Medlin expects much of the consolidation to come from banks chartered in the past five to 10 years that started with the implicit understanding that management would expand operations and then sell for a rich price. Such banks are just now realizing that probably won't happen, and that the only way to grow will be to merge with someone else, he said.

Also coming to the table are banks in a gray area — not healthy, yet not on the verge of failing. "Under the new banking environment … they're not going to be able to do as well as they once thought," Medlin said. "So they're seeing that yeah, they can survive, but how prosperous can they be?"

How soon will the deals come together? "That's the $64,000 question," McGratty said. The answer depends on whether the economic recovery continues, or whether it stalls, as some observers expect. Medlin said he has seen M&A activity pick up in the past month — he wrote proposals for three deals last Wednesday alone — and that he expects more announcements next quarter.

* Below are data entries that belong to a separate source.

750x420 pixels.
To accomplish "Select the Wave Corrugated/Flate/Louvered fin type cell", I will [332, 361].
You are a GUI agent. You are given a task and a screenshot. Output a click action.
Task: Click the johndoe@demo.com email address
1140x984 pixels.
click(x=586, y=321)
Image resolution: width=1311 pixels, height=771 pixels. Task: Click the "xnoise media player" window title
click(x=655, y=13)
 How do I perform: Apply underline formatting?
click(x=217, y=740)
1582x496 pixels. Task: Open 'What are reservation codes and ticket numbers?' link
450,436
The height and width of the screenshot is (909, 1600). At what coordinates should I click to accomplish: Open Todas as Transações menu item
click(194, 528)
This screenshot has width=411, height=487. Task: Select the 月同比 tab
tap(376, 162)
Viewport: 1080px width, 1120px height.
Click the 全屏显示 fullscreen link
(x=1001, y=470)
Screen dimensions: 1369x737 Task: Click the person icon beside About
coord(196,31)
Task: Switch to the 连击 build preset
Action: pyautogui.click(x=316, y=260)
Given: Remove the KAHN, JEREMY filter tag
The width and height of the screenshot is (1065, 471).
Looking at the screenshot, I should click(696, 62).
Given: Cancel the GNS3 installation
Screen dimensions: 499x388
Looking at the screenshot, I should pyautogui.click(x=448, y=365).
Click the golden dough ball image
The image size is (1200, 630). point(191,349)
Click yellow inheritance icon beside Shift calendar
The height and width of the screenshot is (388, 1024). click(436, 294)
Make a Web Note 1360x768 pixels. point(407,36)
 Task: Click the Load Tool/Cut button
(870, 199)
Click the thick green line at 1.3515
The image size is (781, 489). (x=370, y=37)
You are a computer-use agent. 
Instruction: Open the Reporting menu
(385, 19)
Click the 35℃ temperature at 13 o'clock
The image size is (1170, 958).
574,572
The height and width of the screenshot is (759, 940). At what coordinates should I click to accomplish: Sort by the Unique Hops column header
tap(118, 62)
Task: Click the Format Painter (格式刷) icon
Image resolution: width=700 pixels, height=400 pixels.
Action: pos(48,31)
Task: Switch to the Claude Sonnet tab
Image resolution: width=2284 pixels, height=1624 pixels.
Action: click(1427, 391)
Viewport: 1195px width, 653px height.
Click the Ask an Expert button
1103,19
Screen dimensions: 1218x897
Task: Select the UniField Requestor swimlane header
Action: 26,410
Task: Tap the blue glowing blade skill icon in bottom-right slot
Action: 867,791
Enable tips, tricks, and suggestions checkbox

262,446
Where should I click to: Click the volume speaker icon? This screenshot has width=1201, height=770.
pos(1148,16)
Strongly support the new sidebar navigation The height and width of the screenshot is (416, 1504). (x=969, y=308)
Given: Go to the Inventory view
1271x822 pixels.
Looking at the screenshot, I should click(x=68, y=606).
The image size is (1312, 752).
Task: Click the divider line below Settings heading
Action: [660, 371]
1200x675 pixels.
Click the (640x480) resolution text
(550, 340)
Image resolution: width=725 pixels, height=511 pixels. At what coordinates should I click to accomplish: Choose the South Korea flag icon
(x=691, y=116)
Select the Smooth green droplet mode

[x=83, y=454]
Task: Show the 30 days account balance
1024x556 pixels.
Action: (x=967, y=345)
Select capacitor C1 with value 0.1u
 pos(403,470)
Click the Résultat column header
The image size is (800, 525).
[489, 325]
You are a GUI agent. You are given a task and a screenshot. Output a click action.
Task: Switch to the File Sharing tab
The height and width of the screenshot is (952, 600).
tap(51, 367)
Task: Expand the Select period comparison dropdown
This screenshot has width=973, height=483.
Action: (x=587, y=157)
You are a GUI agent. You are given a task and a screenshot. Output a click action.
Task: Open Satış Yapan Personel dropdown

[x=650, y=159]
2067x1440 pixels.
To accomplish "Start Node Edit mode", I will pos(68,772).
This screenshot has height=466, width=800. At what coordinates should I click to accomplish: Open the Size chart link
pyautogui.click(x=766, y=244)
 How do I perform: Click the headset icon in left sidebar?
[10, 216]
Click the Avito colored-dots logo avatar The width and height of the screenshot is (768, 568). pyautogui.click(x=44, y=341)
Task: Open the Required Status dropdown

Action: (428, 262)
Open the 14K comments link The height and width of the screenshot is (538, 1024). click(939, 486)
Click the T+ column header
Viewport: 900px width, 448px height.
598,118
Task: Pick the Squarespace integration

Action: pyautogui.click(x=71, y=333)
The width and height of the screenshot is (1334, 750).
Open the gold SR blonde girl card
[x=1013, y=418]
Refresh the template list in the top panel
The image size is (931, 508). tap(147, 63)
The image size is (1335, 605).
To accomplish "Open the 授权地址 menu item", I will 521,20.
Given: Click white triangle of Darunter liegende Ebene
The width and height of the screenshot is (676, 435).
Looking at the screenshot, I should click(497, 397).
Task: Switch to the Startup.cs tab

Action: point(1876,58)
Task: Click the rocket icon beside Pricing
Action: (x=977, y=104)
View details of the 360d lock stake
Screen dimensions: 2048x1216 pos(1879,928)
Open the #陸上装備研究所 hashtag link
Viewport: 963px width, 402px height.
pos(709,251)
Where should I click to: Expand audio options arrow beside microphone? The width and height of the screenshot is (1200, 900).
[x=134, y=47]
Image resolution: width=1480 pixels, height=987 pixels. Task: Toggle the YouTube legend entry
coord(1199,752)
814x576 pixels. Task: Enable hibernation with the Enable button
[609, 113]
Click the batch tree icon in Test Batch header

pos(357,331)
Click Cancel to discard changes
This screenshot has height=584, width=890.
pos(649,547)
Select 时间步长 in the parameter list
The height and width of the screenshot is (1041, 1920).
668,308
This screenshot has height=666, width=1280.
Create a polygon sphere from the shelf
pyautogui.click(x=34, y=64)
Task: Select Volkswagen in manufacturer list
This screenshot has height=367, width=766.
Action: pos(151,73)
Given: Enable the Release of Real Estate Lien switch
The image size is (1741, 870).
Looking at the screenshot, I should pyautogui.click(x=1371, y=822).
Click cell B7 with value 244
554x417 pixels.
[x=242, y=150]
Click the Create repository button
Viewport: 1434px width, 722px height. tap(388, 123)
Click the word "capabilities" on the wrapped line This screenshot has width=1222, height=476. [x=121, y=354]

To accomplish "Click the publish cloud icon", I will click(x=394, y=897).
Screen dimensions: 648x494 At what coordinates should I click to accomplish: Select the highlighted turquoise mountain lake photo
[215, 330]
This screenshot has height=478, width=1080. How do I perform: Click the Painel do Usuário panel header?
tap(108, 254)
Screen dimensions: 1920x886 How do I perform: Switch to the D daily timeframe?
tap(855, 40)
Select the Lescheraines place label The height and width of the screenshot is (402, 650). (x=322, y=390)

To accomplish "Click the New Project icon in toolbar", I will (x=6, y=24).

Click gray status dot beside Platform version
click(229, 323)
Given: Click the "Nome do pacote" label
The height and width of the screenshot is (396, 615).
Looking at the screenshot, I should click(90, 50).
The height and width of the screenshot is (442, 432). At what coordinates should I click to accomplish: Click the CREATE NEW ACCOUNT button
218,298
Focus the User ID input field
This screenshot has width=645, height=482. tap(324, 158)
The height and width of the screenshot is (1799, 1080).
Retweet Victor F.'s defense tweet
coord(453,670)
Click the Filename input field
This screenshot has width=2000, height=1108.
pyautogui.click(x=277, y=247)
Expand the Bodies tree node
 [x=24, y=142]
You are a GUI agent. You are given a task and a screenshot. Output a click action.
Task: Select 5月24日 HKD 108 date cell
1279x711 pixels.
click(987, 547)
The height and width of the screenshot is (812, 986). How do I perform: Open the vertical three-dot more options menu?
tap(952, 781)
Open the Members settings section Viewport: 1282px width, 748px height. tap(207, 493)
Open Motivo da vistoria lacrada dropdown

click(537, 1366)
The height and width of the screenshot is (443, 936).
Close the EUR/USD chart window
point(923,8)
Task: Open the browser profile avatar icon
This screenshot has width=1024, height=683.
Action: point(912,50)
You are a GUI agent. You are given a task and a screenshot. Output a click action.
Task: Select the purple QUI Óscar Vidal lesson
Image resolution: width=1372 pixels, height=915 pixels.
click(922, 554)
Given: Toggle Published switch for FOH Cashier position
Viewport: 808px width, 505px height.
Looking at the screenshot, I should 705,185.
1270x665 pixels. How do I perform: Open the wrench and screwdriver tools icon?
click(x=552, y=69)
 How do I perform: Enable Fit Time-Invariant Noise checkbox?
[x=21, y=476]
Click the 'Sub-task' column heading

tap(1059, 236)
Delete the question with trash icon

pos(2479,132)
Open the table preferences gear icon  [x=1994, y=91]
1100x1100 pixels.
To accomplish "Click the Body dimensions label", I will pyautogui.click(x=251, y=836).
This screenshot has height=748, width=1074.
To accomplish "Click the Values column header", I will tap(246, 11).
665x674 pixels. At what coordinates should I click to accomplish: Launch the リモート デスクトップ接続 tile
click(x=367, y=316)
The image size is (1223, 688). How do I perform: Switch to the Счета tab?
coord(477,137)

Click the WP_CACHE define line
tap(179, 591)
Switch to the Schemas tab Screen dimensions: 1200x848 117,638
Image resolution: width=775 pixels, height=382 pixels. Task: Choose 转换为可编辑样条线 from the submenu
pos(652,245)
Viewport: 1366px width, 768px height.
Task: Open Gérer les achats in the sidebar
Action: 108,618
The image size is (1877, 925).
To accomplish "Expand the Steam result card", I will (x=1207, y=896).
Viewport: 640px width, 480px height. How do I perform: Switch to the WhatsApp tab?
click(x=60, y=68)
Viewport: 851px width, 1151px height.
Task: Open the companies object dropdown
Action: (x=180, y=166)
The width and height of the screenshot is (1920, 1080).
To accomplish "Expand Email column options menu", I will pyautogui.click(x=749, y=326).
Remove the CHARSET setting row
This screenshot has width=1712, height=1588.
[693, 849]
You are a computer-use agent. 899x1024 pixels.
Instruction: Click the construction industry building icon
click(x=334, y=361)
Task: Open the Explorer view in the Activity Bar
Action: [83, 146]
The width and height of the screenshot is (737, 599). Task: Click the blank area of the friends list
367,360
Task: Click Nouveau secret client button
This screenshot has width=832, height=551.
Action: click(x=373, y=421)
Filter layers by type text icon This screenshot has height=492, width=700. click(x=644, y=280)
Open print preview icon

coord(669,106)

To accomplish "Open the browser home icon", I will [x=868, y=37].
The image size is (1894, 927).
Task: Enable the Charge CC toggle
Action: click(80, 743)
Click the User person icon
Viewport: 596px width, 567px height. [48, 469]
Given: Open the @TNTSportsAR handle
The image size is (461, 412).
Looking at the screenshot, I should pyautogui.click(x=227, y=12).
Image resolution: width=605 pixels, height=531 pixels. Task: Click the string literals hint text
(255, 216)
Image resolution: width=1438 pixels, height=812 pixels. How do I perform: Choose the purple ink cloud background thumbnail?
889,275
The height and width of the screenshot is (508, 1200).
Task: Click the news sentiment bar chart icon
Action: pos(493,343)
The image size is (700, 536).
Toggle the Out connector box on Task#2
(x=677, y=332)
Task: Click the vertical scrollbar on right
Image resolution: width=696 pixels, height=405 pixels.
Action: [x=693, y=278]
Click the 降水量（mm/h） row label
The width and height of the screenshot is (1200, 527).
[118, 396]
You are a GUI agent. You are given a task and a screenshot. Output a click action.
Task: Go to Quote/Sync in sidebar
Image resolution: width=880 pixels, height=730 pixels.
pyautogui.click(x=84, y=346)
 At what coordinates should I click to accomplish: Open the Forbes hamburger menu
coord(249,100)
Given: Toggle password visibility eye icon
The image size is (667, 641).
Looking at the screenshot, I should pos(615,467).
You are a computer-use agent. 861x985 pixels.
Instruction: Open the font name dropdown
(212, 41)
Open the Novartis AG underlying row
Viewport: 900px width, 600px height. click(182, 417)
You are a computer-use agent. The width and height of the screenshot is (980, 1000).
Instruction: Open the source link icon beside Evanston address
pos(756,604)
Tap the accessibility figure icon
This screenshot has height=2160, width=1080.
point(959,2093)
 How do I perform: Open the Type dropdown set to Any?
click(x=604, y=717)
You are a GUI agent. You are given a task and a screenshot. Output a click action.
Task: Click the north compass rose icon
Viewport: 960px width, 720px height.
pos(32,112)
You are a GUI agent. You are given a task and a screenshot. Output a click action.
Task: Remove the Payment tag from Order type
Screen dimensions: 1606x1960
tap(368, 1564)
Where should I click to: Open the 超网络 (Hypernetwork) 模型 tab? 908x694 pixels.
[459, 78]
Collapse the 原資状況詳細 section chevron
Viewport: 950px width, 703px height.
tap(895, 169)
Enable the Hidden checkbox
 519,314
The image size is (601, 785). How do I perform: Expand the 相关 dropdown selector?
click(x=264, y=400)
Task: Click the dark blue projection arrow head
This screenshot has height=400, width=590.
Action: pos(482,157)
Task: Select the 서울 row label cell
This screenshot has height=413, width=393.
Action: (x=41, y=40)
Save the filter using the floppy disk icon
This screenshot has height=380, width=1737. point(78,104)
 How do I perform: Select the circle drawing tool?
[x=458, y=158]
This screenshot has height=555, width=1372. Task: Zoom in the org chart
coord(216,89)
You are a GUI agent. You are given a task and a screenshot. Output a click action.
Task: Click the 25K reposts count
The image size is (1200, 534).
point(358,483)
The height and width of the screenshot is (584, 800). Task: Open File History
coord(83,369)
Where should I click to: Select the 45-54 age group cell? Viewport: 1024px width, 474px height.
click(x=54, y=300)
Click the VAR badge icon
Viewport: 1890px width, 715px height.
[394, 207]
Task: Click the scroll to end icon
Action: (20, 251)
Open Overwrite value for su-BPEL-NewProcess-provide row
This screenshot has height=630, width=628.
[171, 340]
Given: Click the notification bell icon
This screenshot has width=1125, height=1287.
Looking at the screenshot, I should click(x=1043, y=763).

Some banks on KBW's list were not showing their cards. Michael Fitzpatrick, the chief financial officer at OceanFirst, said it is "always looking for opportunities," but he would not say whether an acquisition was imminent. (A deal to acquire Central Jersey Bancorp fell through last year.)

"I think deals come along many times when you least expect it," he said. "A lot of times M&A activity can't be planned. It's just something you have to be prepared for."

Kim Price, the chief executive of Citizens South, said the bank is looking primarily for failed-bank deals in its market, and didn't seen an opportunity for an open-bank acquisition yet. Asked whether the bank would consider selling — as KBW predicts — Price said "we always have to consider … what's in the best interest of our shareholders."